EXERCISE =>
What you return must be an exact copy of the lines in the listing below between the line holding "Reguli de utilizare (1123, 921)" and the line holding "Modă și frumusețe (897, 899)", inclusive, and nothing more.

EXCERPTED DATA =>

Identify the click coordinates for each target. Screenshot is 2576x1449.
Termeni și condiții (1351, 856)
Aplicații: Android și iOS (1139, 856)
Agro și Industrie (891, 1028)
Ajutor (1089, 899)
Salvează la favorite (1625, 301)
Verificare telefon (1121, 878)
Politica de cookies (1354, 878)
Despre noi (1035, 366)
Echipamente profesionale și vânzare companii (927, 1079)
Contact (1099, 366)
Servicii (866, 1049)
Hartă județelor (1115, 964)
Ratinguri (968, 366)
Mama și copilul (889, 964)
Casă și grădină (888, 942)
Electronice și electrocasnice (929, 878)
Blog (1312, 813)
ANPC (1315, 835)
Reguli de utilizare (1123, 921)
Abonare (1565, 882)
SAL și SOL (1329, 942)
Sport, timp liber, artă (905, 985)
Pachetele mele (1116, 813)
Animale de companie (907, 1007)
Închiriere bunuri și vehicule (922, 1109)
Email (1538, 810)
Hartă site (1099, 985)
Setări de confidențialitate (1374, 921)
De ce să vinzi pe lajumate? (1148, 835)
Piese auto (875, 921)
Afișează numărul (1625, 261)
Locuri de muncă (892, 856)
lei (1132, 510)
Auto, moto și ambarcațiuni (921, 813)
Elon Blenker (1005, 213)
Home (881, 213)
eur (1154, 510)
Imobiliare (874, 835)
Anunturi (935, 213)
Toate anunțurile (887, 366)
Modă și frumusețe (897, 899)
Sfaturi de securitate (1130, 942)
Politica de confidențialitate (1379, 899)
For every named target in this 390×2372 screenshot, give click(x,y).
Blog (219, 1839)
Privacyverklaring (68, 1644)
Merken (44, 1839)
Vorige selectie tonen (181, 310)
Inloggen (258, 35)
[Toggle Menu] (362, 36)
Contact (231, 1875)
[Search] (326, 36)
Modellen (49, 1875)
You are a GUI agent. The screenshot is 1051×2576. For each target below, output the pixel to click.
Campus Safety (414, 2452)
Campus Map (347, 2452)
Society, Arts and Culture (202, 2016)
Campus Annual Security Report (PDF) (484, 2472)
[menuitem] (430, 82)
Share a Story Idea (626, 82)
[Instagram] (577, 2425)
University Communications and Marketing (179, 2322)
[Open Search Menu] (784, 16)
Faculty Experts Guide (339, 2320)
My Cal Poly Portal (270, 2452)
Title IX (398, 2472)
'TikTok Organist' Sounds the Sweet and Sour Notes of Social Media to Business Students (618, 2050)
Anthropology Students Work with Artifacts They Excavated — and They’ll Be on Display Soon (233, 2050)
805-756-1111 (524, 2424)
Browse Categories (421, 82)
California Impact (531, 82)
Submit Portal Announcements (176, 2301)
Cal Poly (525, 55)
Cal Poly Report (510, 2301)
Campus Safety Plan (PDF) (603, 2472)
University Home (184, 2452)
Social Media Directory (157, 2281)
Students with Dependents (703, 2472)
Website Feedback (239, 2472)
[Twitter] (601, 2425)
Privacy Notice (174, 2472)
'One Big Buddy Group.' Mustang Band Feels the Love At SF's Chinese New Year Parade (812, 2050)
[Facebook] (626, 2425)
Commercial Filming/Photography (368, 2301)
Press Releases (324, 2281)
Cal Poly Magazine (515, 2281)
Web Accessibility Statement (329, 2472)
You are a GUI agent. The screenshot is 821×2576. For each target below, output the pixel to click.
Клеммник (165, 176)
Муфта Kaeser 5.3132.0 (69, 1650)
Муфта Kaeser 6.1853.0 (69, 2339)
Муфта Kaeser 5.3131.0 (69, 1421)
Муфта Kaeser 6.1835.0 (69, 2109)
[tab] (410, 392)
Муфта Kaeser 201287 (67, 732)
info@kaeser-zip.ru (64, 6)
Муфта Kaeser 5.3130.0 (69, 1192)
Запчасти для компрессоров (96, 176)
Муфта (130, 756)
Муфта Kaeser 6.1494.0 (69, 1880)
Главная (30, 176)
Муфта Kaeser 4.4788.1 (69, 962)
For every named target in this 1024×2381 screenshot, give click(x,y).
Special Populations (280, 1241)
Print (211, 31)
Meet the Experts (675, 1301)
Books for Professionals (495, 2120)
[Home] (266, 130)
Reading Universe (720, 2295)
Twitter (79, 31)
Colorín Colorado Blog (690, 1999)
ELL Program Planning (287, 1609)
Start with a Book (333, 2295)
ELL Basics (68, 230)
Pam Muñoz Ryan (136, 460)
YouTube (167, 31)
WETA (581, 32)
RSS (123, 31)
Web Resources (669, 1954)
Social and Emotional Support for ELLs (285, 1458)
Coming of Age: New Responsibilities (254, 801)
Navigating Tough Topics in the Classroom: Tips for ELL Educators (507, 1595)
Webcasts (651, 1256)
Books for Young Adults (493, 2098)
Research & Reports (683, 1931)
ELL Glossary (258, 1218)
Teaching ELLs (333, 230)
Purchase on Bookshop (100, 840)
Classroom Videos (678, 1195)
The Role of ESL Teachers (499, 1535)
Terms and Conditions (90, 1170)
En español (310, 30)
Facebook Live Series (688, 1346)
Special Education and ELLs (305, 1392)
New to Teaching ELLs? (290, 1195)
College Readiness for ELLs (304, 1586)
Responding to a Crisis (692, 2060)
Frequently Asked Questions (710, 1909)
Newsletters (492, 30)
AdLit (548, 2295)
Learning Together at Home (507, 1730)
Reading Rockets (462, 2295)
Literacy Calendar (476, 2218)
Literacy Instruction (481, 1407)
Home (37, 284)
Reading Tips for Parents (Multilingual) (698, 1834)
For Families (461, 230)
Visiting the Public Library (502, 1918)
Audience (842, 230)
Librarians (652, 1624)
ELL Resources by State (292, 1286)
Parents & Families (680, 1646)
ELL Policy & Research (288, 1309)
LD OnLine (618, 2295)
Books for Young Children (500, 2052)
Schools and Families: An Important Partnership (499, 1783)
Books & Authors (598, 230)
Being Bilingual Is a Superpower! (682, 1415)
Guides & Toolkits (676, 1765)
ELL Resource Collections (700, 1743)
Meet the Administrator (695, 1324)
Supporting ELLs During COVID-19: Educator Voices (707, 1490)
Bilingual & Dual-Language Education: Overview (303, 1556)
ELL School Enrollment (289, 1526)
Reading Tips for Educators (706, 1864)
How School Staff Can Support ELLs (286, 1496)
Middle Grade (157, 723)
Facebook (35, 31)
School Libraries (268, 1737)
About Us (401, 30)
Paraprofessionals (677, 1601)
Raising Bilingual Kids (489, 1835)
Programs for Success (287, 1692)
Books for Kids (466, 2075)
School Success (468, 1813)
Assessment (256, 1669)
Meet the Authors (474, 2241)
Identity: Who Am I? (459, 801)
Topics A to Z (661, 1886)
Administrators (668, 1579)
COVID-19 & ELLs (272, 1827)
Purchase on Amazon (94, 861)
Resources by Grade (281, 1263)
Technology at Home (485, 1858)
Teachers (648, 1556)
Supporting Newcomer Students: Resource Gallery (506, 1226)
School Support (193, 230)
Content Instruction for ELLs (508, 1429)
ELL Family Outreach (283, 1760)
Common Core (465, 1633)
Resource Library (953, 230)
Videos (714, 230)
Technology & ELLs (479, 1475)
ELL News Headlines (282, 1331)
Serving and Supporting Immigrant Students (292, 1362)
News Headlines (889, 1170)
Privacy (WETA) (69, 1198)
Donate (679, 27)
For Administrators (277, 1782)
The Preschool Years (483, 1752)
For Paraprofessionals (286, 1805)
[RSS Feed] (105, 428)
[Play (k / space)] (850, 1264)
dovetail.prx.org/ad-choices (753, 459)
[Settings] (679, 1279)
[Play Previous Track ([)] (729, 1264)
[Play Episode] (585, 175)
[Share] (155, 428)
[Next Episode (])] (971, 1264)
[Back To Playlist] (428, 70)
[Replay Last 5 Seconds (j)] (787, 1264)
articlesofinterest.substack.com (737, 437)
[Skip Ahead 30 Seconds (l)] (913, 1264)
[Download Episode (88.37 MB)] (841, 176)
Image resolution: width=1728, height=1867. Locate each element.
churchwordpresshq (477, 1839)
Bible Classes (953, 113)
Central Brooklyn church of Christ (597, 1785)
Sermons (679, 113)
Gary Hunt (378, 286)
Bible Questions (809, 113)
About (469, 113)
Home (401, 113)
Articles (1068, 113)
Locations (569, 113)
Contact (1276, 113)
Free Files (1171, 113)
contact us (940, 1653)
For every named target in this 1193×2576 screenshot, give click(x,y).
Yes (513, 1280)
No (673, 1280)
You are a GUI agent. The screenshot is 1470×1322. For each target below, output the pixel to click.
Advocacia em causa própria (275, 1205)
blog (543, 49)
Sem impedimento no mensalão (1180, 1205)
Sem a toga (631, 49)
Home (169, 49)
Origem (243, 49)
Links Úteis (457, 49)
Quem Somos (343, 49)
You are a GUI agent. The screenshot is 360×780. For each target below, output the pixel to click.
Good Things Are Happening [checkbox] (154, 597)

SOLUTION TO THE EXERCISE =>
Reguli de utilizare (1123, 921)
Abonare (1565, 882)
SAL și SOL (1329, 942)
Sport, timp liber, artă (905, 985)
Pachetele mele (1116, 813)
Animale de companie (907, 1007)
Închiriere bunuri și vehicule (922, 1109)
Email (1538, 810)
Hartă site (1099, 985)
Setări de confidențialitate (1374, 921)
De ce să vinzi pe lajumate? (1148, 835)
Piese auto (875, 921)
Afișează numărul (1625, 261)
Locuri de muncă (892, 856)
lei (1132, 510)
Auto, moto și ambarcațiuni (921, 813)
Elon Blenker (1005, 213)
Home (881, 213)
eur (1154, 510)
Imobiliare (874, 835)
Anunturi (935, 213)
Toate anunțurile (887, 366)
Modă și frumusețe (897, 899)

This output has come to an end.